**THE DATA:**
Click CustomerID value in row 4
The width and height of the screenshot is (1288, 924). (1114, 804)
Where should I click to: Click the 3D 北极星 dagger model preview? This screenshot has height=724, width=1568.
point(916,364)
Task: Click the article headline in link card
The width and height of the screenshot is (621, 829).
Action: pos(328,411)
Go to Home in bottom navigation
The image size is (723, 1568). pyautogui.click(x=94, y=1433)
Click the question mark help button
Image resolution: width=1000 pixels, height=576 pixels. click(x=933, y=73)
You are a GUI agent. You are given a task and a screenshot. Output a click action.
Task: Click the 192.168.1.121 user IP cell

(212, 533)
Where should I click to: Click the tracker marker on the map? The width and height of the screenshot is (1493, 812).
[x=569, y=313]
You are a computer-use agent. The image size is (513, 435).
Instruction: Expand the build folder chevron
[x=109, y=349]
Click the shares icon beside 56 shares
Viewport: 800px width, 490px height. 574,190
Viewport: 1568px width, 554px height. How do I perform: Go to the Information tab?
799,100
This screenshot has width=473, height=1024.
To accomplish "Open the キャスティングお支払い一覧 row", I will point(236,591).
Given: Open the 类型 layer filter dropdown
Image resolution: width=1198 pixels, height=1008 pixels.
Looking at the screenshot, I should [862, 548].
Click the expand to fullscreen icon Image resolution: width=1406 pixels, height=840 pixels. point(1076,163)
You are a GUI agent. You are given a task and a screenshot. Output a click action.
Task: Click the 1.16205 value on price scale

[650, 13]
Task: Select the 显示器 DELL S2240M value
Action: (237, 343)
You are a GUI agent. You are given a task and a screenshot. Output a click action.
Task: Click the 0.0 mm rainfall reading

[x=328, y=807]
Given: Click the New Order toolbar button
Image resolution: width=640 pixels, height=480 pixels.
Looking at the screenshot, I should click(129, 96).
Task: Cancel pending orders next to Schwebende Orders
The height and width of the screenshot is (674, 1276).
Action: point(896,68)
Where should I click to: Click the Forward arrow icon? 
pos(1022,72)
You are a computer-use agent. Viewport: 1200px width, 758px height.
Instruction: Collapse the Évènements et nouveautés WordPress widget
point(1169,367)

**YOUR OBJECTIVE:** Could you retype the entire listing exactly?

**RESPONSE:**
Click CustomerID value in row 4
The width and height of the screenshot is (1288, 924). (1114, 804)
Where should I click to: Click the 3D 北极星 dagger model preview? This screenshot has height=724, width=1568.
point(916,364)
Task: Click the article headline in link card
The width and height of the screenshot is (621, 829).
Action: pos(328,411)
Go to Home in bottom navigation
The image size is (723, 1568). pyautogui.click(x=94, y=1433)
Click the question mark help button
Image resolution: width=1000 pixels, height=576 pixels. click(x=933, y=73)
You are a GUI agent. You are given a task and a screenshot. Output a click action.
Task: Click the 192.168.1.121 user IP cell

(212, 533)
Where should I click to: Click the tracker marker on the map? The width and height of the screenshot is (1493, 812).
[x=569, y=313]
You are a computer-use agent. The image size is (513, 435).
Instruction: Expand the build folder chevron
[x=109, y=349]
Click the shares icon beside 56 shares
Viewport: 800px width, 490px height. 574,190
Viewport: 1568px width, 554px height. How do I perform: Go to the Information tab?
799,100
This screenshot has width=473, height=1024.
To accomplish "Open the キャスティングお支払い一覧 row", I will point(236,591).
Given: Open the 类型 layer filter dropdown
Image resolution: width=1198 pixels, height=1008 pixels.
Looking at the screenshot, I should [862, 548].
Click the expand to fullscreen icon Image resolution: width=1406 pixels, height=840 pixels. point(1076,163)
You are a GUI agent. You are given a task and a screenshot. Output a click action.
Task: Click the 1.16205 value on price scale

[650, 13]
Task: Select the 显示器 DELL S2240M value
Action: (237, 343)
You are a GUI agent. You are given a task and a screenshot. Output a click action.
Task: Click the 0.0 mm rainfall reading

[x=328, y=807]
Given: Click the New Order toolbar button
Image resolution: width=640 pixels, height=480 pixels.
Looking at the screenshot, I should click(129, 96).
Task: Cancel pending orders next to Schwebende Orders
The height and width of the screenshot is (674, 1276).
Action: point(896,68)
Where should I click to: Click the Forward arrow icon? 
pos(1022,72)
You are a computer-use agent. Viewport: 1200px width, 758px height.
Instruction: Collapse the Évènements et nouveautés WordPress widget
point(1169,367)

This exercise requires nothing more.